→ ACTIVITY
Without including the pictures, copy out every line below.

RECORDED INFORMATION below:

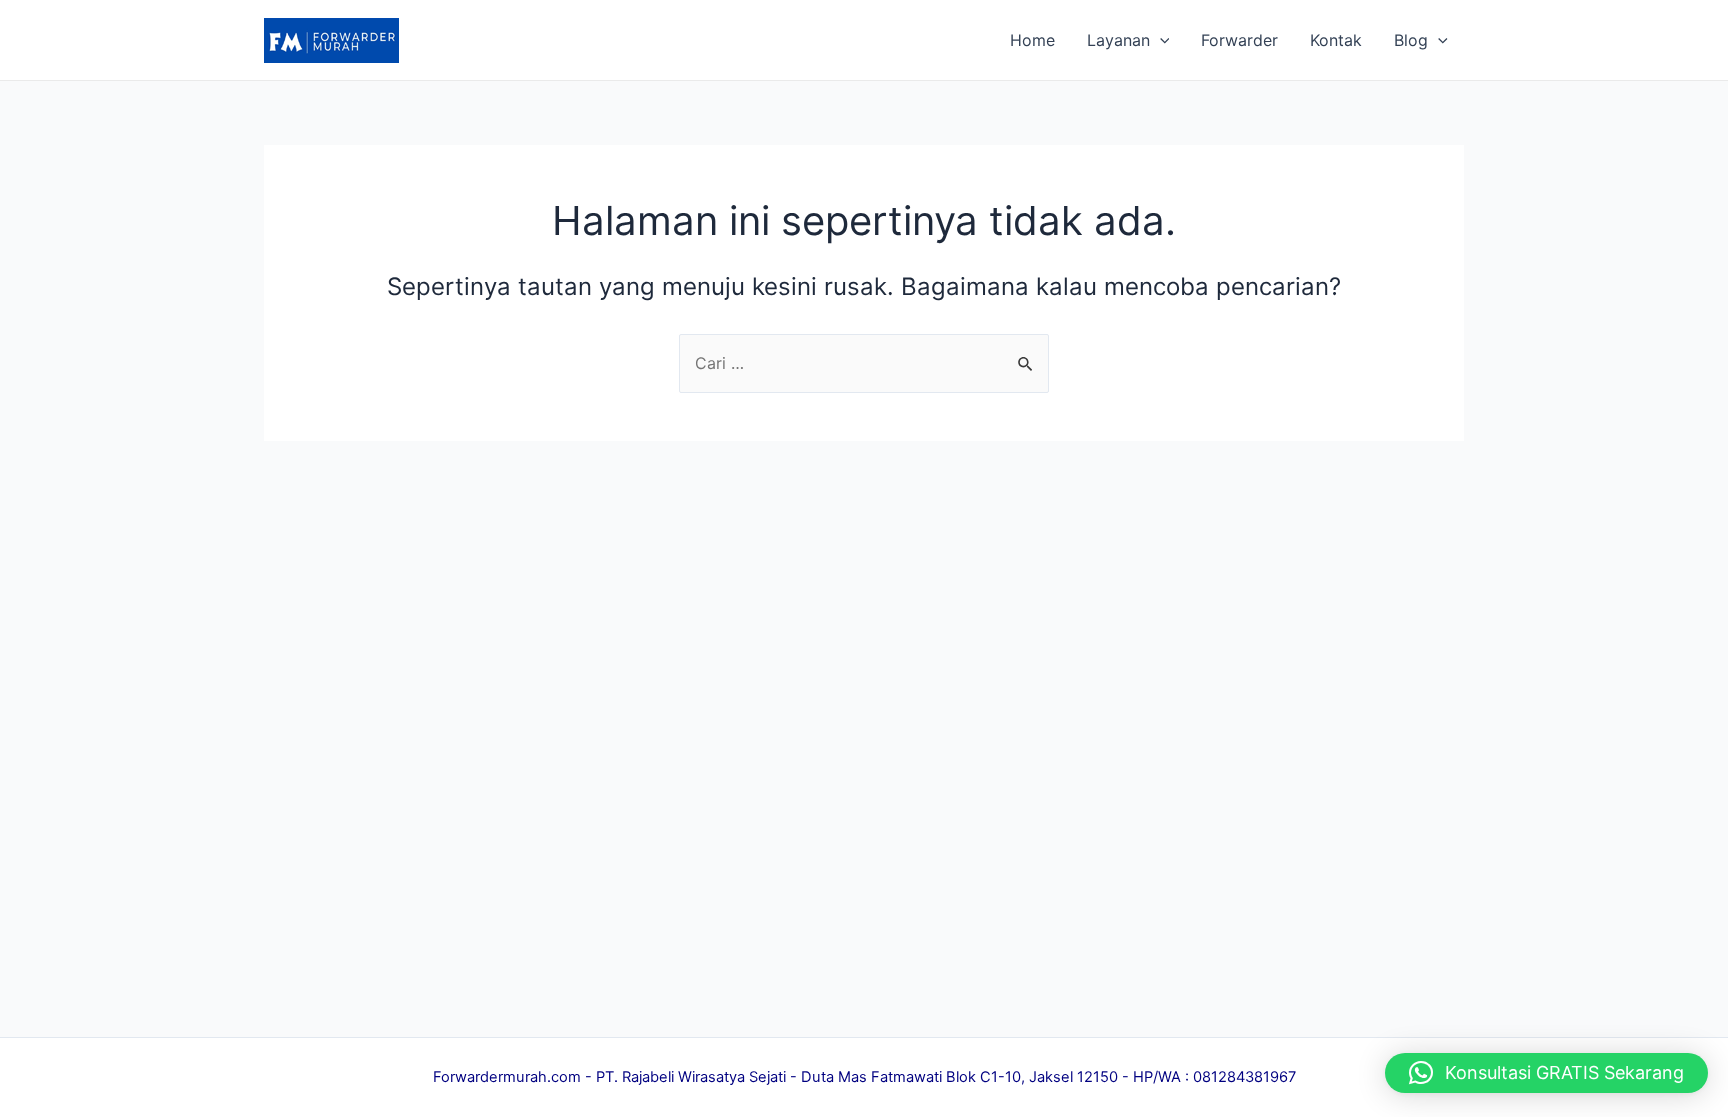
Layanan (1118, 40)
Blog (1411, 40)
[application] (1160, 40)
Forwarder (1239, 40)
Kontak (1336, 40)
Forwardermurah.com (507, 1077)
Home (1032, 40)
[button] (1546, 1073)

End of RECORDED INFORMATION.

→ ANSWER BELOW
Layanan (1118, 40)
Blog (1411, 40)
[application] (1160, 40)
Forwarder (1239, 40)
Kontak (1336, 40)
Forwardermurah.com (507, 1077)
Home (1032, 40)
[button] (1546, 1073)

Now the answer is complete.